March 06, 2011

Melkizidik in the NEWS

I have been asked to re-introduce everyone who reads the KIWAKKUKI Blog, about our wonderful young man Melkizedik Uriyo. Because he has been so open and transparent in his dedication not just to his school studies but also to his relationship with the KCMC/Duke Community Advisory Board, I am happy to write about Melkizidik again. Though, I did not manage to take a picture of Melki at the last CAB meeting, I can relate a little about what is currently happening with him.
Melkizedik came to the attention of KIWAKKUKI through a wonderful project called “The Memory Project”. This is a project that was funded through Health Link/ “Comic Relief”. Sadly, the funding has ended for this amazing project and new funding is being desperately sought for this worthwhile group. Mama Kishe Fudasia was sent this young man. He did not know his age, he was sick, and a relative suggested that he come to her for help.

His story as he told it:
His father died, and not long afterwards, his mother. No one told him what was the matter with them, what they had died of, or that he was now going to face the life of an orphan. Melki was shuttled back and forth between Dar Es Saalam, Arusha and Moshi between one uncle and another. I finally thought that he had found a better location with an uncle in Moshi. But, one day this uncle was robbed and he blamed Melki for either the robbery or for not locking their room well enough. At anyrate, Melki was sick and afraid that he might be harmed if he tried to stay with this uncle, so he left again. A small aunt took him in with her two children. Her house was basically a big room and there was no bed or pad to sleep on. She was poor and there was no electricity and he was sick.
He finally was told that he probably had AIDS, because that is what parents had died of. This was a big shock to Melki, but he agreed to go for treatment. He was tested and did find that he was HIV-positive. He was referred to KIWAKKUKI from there. Melki had missed a number of years of school, he had no money for school fees, and he had just learned the final truth about himself and his parents. Mama Kishe helped him through the Memory Club, where he was able to make a family true, a book about his family, and to be with other children who also were orphaned by AIDS, and many also were HIV-infected themselves.
These stories that they tell are harsh. They are filled with abuse from relatives, lack of basics that most Westerners and indeed other Africans take for granted. A kind word, an understanding hug, some food, a roof, and finally access to education. The children shared their stories with one another. Horrifying though each one was, you did not see them trying to compete for “my story is worse than yours”. Each of them offered support to the other one, and at the end of the club, played games cheerfully and then the competition began. This vital work has ended because the donor has ended support to the project. What a shame. But, not Mama Kishe. Each and every young person she has worked with has become as if he or she is her own.

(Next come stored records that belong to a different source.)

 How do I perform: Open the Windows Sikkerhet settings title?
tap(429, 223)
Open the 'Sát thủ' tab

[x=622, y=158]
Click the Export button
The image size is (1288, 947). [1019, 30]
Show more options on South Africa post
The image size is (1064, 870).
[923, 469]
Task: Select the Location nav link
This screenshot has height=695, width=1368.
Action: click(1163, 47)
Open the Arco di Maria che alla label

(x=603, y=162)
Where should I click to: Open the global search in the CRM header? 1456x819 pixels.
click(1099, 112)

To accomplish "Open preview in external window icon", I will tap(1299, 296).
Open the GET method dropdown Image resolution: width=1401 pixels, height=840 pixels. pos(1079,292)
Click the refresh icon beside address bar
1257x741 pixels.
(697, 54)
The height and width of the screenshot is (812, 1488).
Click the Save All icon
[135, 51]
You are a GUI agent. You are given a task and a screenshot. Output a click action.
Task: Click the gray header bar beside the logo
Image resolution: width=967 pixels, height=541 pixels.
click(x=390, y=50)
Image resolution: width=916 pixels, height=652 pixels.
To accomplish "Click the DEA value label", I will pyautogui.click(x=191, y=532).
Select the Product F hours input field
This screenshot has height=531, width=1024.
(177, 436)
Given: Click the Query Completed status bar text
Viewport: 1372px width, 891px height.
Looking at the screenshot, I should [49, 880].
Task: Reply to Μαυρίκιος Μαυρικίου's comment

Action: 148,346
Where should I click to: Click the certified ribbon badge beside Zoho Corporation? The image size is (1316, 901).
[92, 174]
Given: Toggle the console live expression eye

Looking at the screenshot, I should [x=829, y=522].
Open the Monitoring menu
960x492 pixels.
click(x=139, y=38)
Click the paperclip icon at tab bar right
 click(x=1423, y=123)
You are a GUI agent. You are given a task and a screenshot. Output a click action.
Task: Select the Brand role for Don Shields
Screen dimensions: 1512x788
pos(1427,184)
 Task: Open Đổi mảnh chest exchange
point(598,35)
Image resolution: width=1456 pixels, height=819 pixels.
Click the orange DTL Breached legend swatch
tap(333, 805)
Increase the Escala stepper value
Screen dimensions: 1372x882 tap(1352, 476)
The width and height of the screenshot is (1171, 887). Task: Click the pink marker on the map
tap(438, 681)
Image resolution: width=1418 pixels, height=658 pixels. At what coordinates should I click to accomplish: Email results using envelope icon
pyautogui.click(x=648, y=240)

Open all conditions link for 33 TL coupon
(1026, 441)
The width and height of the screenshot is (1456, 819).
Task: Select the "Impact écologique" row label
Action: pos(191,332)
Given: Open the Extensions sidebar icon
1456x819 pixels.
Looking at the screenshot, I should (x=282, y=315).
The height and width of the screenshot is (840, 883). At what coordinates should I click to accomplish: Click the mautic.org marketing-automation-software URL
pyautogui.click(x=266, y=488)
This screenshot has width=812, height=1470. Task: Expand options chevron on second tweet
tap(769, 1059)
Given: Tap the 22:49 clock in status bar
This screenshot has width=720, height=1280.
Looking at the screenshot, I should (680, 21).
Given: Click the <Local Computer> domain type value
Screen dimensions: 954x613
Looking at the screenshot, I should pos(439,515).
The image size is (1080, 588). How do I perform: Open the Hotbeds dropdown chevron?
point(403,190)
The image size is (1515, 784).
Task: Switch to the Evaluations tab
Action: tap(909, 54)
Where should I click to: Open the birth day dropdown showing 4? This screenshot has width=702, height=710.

She continues to watch out for these children, and Melkizedik has exceeded her wildest expectations. Funding was found initially for a mattress for the family to sleep on, and then from wonderful social work students from Norway to get Melkizedik back into school. Support from Jen, Caitlin, Sarah and the Weiss family, Rehema, Dr. Moro at KCMC, the Watson family and others has allowed Meki to live in a single room with electricity so that he can study without disturbance from younger relatives who were always wanting him to put out his candle.
Melkizedik has improved in his English speaking so much that he is becoming fluent and not only that, but that he really comprehends what people are asking and can answer in a thoughtful manner. He is thin and tall now. We find that he is in Secondary 4 and though older than the other young people at this level, is not discouraged and continues to work hard. Melki’s life is not easy. He is frequently waiting for funds to come through so that he can get one more meal. He struggles on his own to study and pass his tests, and speaking out about HIV/AIDS always costs some young people friendships, but it is the path that he has chosen.
Melkizedik helped to open the Child Centered Family Care Center in 2007. He told his story to a crowd of over 100 people. As Dani Swai translated for him, it was easy to tell that Dani was as overpowered as the rest of us, and he is an occupational therapist who helps some of the most disabled people in the Kilimanjaro region.

Melkizedik needs your help, support and encouragement just as thousands of other orphans in this poor country do. Melkizedik thanks everyone who has helped him. Please think about him, and think about what you can do to help others like him.